◆ **PROBLEM**
Using the listing below, please print exactly the lines from the one with "Given: Select the Multy Beauty rainbow logo" through the one with "The height and width of the screenshot is (391, 500).". Leave out every picture.

◆ **PROVIDED ENTRIES**

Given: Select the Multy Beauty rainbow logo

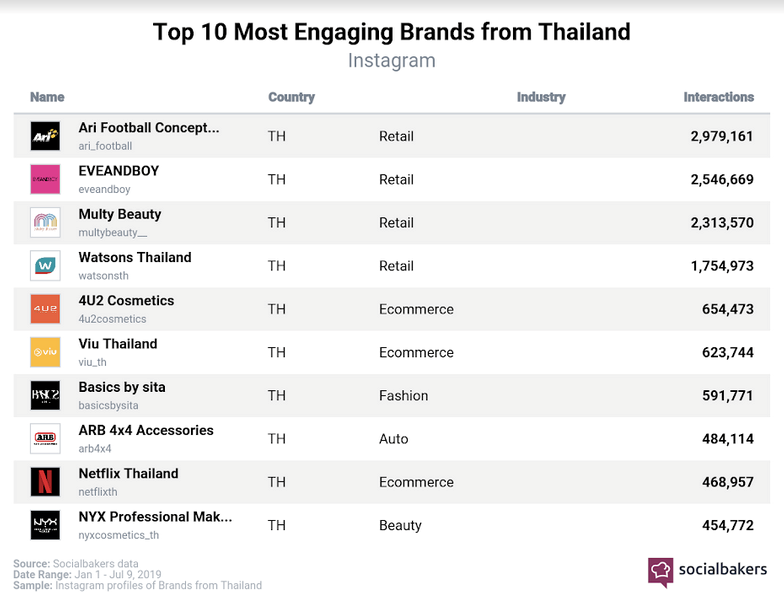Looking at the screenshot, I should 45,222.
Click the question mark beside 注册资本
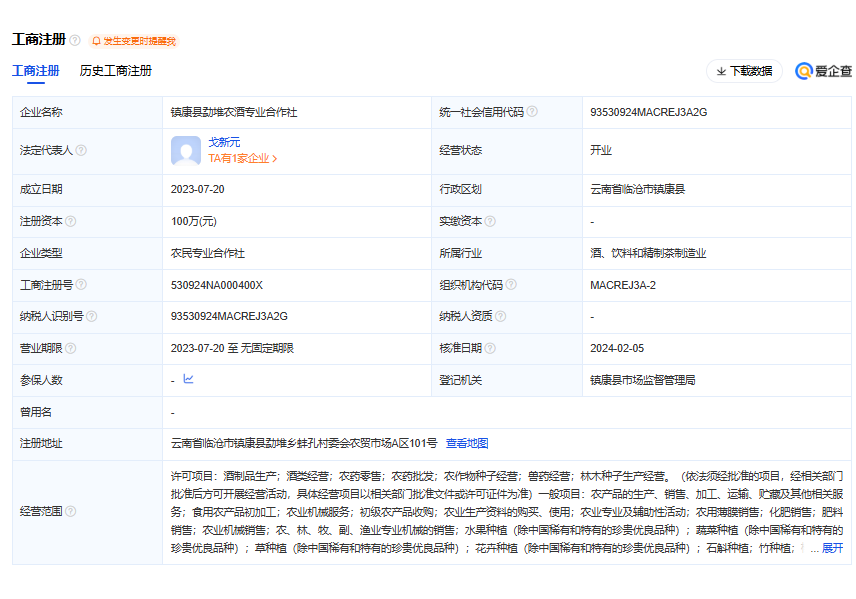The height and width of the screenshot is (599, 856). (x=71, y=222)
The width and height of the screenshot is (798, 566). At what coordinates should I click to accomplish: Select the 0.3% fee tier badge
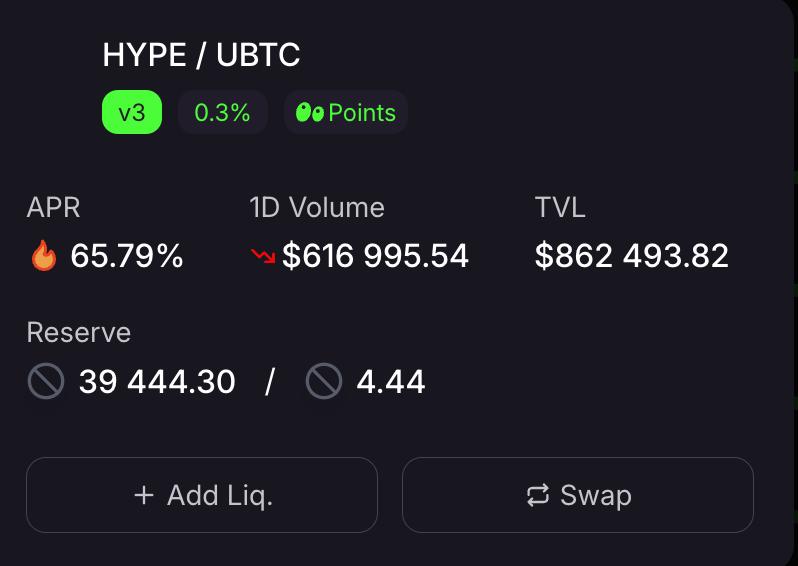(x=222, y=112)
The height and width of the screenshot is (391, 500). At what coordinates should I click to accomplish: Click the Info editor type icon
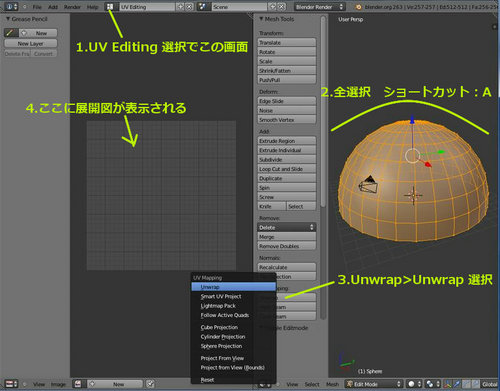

==

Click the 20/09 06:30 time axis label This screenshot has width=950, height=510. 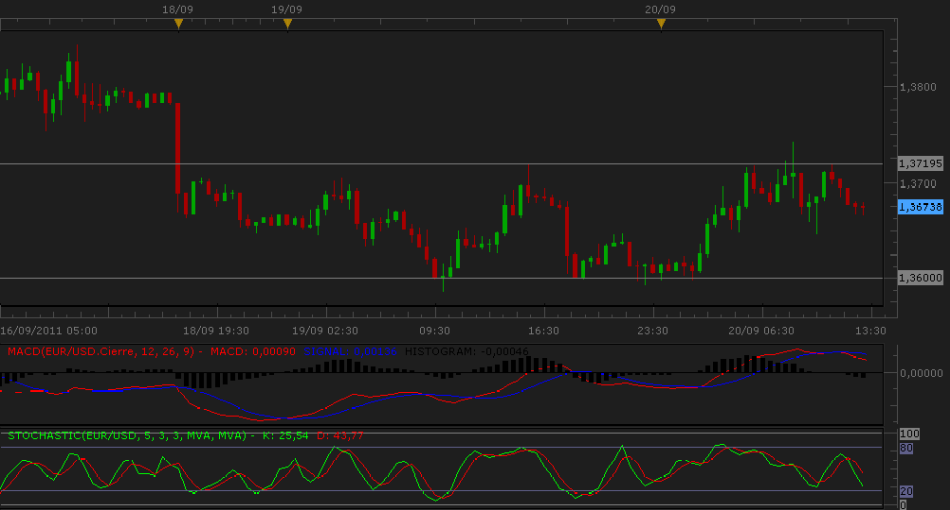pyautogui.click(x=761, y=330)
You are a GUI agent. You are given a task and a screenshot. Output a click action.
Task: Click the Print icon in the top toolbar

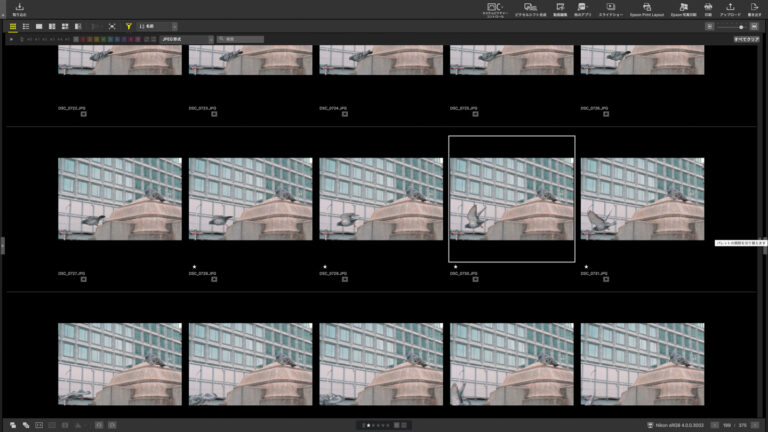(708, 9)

◆ **EXERCISE RESPONSE**
Given: Select the Multy Beauty rainbow logo

Looking at the screenshot, I should 45,222.
Click the question mark beside 注册资本
The height and width of the screenshot is (599, 856). (x=71, y=222)
The width and height of the screenshot is (798, 566). At what coordinates should I click to accomplish: Select the 0.3% fee tier badge
(x=222, y=112)
The height and width of the screenshot is (391, 500). At what coordinates should I click to accomplish: Click the Info editor type icon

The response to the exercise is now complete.